6.4 Secondary Legislation
The prospect of a ‘Great Repeal Bill’ caused further alarm in Scotland when a report authored by Professor Alan Page65 suggested that many laws affecting devolved issues could be unilaterally scrapped by Westminster as a consequence of Brexit, because secondary legislation could be used to unpick former EU laws. However, because brought about by secondary legislation, such changes would not require the consent—or even the knowledge—of the Scottish Parliament.
Clearly, secondary legislation will be used in the Brexit process. The UK White Paper explained that the ‘Great Repeal Bill’ will provide a power to correct the UK statute book using secondary legislation, and Clauses 7–9 of the EU(W)B itself provide that power. Clause 10 and Schedule 2 confer powers on devolved administrations for similar purposes, although subject to exceptions. Westminster simply will not have enough time to issue primary legislation to manage the manifold repeals or amendments of EU law necessary, so much of this will fall to the executive, using powers delegated to it by the EU(W)B. The problem is that Parliament has a minimal role in secondary legislation. Indeed, it is clear that the EU(W)B will include a ‘Henry VIII’ clause, namely a provision that enables primary legislation to be amended or repealed by secondary legislation, hardly a means for Parliament to ‘take back control’, given that they permit ministers to override existing legislation.
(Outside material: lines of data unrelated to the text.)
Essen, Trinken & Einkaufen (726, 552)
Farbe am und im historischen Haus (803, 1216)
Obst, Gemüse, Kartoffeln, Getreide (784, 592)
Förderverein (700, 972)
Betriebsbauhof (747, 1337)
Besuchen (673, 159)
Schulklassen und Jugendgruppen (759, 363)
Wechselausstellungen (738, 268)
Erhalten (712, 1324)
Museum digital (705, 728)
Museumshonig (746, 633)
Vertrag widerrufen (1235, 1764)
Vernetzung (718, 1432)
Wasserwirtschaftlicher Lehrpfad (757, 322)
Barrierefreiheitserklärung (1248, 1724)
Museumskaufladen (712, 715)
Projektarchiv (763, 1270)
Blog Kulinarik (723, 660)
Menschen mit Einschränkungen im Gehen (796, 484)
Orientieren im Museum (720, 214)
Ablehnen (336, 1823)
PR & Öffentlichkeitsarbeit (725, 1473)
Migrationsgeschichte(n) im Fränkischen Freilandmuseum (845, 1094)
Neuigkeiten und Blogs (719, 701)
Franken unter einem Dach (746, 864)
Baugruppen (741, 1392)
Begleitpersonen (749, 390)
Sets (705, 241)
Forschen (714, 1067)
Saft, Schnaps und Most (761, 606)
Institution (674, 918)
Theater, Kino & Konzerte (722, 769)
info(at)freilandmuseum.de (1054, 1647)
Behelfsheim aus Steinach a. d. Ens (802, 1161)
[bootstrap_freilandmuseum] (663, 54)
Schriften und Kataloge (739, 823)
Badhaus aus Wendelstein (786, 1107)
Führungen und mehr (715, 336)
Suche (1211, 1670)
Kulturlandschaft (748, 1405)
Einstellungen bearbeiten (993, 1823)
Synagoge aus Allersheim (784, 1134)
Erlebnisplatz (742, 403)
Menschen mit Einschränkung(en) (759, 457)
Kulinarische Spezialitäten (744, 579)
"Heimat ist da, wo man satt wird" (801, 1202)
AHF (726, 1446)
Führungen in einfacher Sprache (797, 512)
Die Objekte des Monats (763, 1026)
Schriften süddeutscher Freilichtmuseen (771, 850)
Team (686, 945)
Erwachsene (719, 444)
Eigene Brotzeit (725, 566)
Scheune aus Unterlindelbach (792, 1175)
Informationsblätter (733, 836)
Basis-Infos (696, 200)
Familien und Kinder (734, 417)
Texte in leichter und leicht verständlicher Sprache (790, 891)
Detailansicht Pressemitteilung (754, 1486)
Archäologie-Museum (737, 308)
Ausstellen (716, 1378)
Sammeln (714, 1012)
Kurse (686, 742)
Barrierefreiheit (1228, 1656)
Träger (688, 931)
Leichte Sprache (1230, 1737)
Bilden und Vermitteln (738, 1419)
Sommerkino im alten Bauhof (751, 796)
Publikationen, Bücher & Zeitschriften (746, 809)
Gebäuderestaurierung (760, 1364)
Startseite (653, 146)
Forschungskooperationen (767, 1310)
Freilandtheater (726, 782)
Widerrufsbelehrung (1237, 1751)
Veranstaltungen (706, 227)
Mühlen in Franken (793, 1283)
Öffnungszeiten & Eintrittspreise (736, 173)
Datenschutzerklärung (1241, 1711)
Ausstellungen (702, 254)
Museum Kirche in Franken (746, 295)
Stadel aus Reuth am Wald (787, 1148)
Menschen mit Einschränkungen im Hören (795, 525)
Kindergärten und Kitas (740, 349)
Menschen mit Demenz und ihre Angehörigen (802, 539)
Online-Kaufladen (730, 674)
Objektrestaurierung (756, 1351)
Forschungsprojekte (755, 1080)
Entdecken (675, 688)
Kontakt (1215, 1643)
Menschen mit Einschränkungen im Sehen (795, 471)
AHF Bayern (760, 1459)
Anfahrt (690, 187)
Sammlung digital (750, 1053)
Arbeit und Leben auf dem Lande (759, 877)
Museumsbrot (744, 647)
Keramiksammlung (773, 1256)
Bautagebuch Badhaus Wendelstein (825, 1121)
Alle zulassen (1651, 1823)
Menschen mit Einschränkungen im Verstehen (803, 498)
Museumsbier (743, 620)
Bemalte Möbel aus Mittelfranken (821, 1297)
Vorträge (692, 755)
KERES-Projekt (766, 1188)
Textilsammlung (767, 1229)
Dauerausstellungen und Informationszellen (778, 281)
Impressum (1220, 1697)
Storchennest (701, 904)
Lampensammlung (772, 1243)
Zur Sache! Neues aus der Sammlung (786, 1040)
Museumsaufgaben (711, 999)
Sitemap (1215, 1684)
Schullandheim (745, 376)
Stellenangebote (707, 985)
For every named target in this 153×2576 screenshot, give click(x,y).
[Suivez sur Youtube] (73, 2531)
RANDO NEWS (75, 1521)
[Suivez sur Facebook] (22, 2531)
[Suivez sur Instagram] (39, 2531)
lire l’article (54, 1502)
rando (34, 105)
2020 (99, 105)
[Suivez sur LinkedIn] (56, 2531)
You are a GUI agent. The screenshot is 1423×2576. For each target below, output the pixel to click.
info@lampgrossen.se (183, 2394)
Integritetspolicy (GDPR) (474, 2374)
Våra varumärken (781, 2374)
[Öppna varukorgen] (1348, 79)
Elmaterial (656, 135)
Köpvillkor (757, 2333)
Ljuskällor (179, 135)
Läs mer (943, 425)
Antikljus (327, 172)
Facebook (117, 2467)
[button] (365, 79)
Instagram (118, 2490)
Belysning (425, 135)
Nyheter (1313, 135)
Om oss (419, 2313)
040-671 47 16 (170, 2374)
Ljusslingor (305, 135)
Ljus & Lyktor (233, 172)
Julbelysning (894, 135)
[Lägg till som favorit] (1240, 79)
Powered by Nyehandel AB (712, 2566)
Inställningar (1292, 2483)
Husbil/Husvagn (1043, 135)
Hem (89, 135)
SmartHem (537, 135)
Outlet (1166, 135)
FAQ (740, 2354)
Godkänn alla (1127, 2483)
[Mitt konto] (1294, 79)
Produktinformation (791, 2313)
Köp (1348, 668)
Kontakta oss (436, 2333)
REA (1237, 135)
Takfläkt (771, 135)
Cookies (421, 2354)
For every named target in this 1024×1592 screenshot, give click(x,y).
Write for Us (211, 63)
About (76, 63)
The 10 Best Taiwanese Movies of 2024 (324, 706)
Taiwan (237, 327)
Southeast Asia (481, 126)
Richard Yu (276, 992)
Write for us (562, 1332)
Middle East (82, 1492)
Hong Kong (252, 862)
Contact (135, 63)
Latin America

However, the situation is more critical for Scotland. As Page writes: ‘The situation could thus arise in which the UK legislated extensively in areas devolved to Scotland without seeking the consent of the Scottish Parliament as there would be no requirement of its consent in relation to subordinate legislation altering the effects of EU law in the devolved areas’.66
(p.131) There is thus a sizeable potential gap in the architecture of the Scottish Parliament’s control over UK law-making in devolved areas. In October 2016, the Secretary of State for Scotland, David Mundell, gave evidence to the Scottish Parliament’s Culture, Tourism, Europe, and External Relations Committee. When asked about the possibility of former EU laws falling within Scotland’s devolved competence being repealed by secondary legislation in the UK Parliament, he gave the undertaking that ‘no laws will be changed of the type that you refer to without consultation with this Parliament’.67 It remains to be seen whether the UK government will hold good to this undertaking—unfortunately, the EU(W)B, and particularly the extraordinarily broad clause 7, lacks clarity here.
7. Legislative Consent
Under section 28(7) of the Scotland Act 1998, the UK Parliament, as a sovereign legislature, retains the power to make or unmake any law for Scotland whatever. However, under the ‘Sewel convention’, legislative consent of the Scottish Parliament would be needed when Westminster legislation touches on devolved matters. This requires a LCM. Indeed, the UK government’s Devolution Guidance Note 10 states that a Bill requiring Scottish parliamentary consent under the Sewel Convention is one which ‘contains provisions applying to Scotland and which are for devolved purposes, or which alter the legislative competence of the Parliament or the executive competence of the Scottish Ministers’.68
As the term suggests, the ‘Sewel Convention’, as a constitutional convention, takes the form of a political as opposed to a legally binding undertaking. However, as part of the post-independence referendum ‘vow’ on entrenching Holyrood’s powers, section 2 of the Scotland Act 2016 inserted a new subsection (8) into section 28 of the Scotland Act 1998, giving statutory recognition to the Convention in the following form: ‘But it is recognised that the Parliament of the United Kingdom will not normally legislate with regard to devolved matters without the consent of the Scottish Parliament’. To many, this looked to be a legal right for Holyrood to refuse consent to changes to its powers and renders its status as a ‘mere’ convention somewhat less clear.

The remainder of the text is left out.